◆ Work item
A picture-free, exact copy of all the records below is the goal.

[[ Dataset content, beginning ]]

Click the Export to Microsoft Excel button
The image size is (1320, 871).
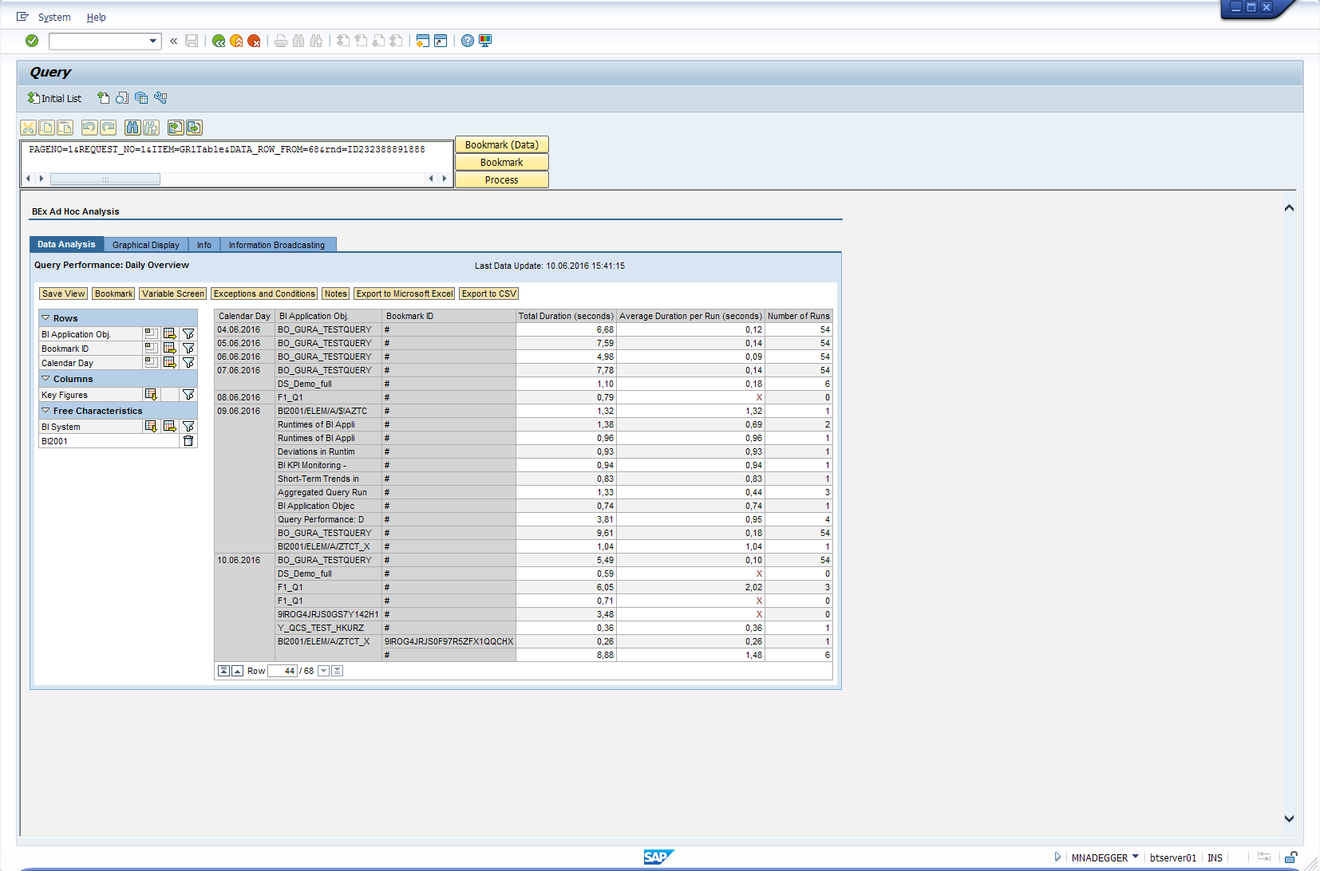(x=405, y=294)
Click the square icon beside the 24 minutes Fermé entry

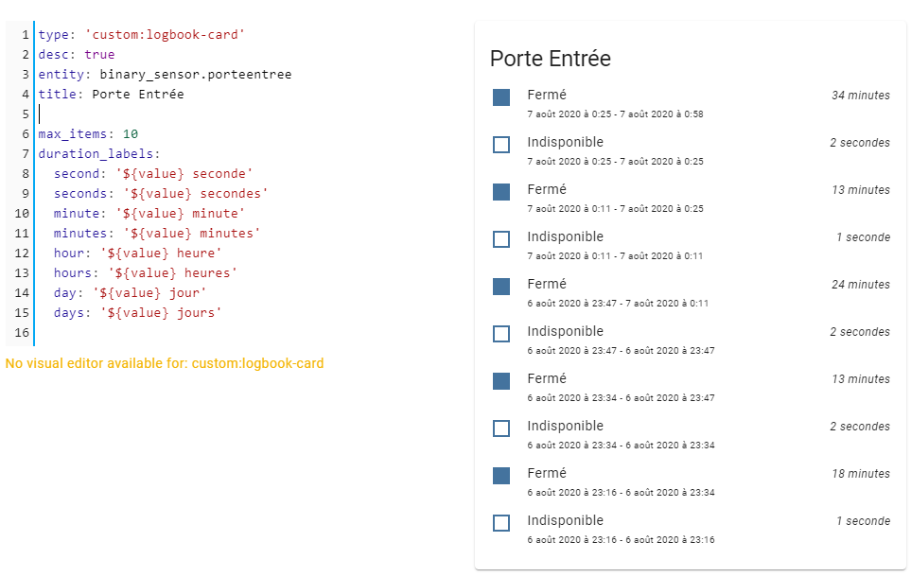500,286
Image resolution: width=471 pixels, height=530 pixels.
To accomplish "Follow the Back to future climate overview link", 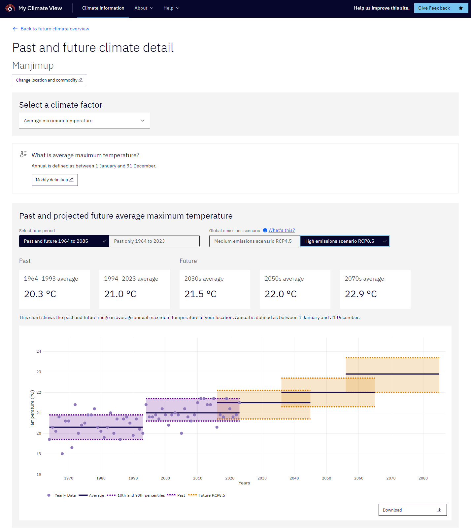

[[ Dataset content, end ]]

◆ Result for this exercise
Click the Export to Microsoft Excel button
The image size is (1320, 871).
(x=405, y=294)
Click the square icon beside the 24 minutes Fermé entry

500,286
Image resolution: width=471 pixels, height=530 pixels.
To accomplish "Follow the Back to future climate overview link", 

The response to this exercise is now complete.